=== DOCUMENT SEGMENT ===
------------------------------------------------------------------------
Quantum cosmology is not for the faint of heart. It is the Wild West of theoretical physics, with little more than a handful of observational facts and clues to guide us. Its scope and difficulty have called out to young and ambitious physicists like mythological sirens, only to leave them foundering. But there is a palpable feeling that this time is different and that recent breakthroughs from black hole physics—which also required understanding a regime where quantum mechanics and gravity are equally important—could help us extract some answers in quantum cosmology. The fresh optimism was clear at a recent virtual physics conference I attended, which had a dedicated discussion session about the crossover between the two fields. I expected this event to be sparsely attended, but instead many of the luminaries in physics were there, bursting with ideas and ready to get to work.
The first indication that there is any relation between black holes and our universe as a whole is that both manifest “event horizons”—points of no return beyond which two people seemingly fall out of contact forever. A black hole attracts so strongly that at some point even light—the fastest thing in the universe—cannot escape its pull. The boundary where light becomes trapped is thus a spherical event horizon around the center of the black hole.
Our universe, too, has an event horizon—a fact confirmed by the stunning and unexpected discovery in 1998 that not only is space expanding, but its expansion is accelerating. Whatever is causing this speedup has been called dark energy. The acceleration traps light just as black holes do: as the cosmos expands, regions of space repel one another so strongly that at some point not even light can overcome the separation. This inside-out situation leads to a spherical cosmological event horizon that surrounds us, leaving everything beyond a certain distance in darkness. There is a crucial difference between cosmological and black hole event horizons, however. In a black hole, spacetime is collapsing toward a single point—the singularity. In the universe at large, all of space is uniformly growing, like the surface of a balloon that is being inflated. This means that creatures in faraway galaxies will have their own distinct spherical event horizons, which surround them instead of us. Our current cosmological event horizon is about 16 billion light-years away. As long as this acceleration continues, any light emitted today that is beyond that distance will never reach us. (Cosmologists also speak of a particle horizon, which confusingly is often called a cosmological horizon as well. This refers to the distance beyond which light emitted in the early universe has not yet had time to reach us here on Earth. In our tale, we will be concerned only with the cosmological event horizon, which we will often just call the cosmological horizon. These are unique to universes that accelerate, like ours.)
------------------------------------------------------------------------
=== STORED RECORDS ===
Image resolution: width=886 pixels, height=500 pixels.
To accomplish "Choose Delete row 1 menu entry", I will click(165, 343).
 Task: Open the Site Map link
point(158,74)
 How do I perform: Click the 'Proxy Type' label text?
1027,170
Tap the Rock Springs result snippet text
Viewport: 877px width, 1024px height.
------------------------------------------------------------------------
=== WORK TO COMPLETE ===
1. From the cosmology passage above, echo the span that opens with "Quantum cosmology is" and stops after "get to work.", word for word.
2. According to the cosmology passage above, about how far away is our current cosmological event horizon?

=== OUTPUTS ===
1.
Quantum cosmology is not for the faint of heart. It is the Wild West of theoretical physics, with little more than a handful of observational facts and clues to guide us. Its scope and difficulty have called out to young and ambitious physicists like mythological sirens, only to leave them foundering. But there is a palpable feeling that this time is different and that recent breakthroughs from black hole physics—which also required understanding a regime where quantum mechanics and gravity are equally important—could help us extract some answers in quantum cosmology. The fresh optimism was clear at a recent virtual physics conference I attended, which had a dedicated discussion session about the crossover between the two fields. I expected this event to be sparsely attended, but instead many of the luminaries in physics were there, bursting with ideas and ready to get to work.

2. About 16 billion light-years away.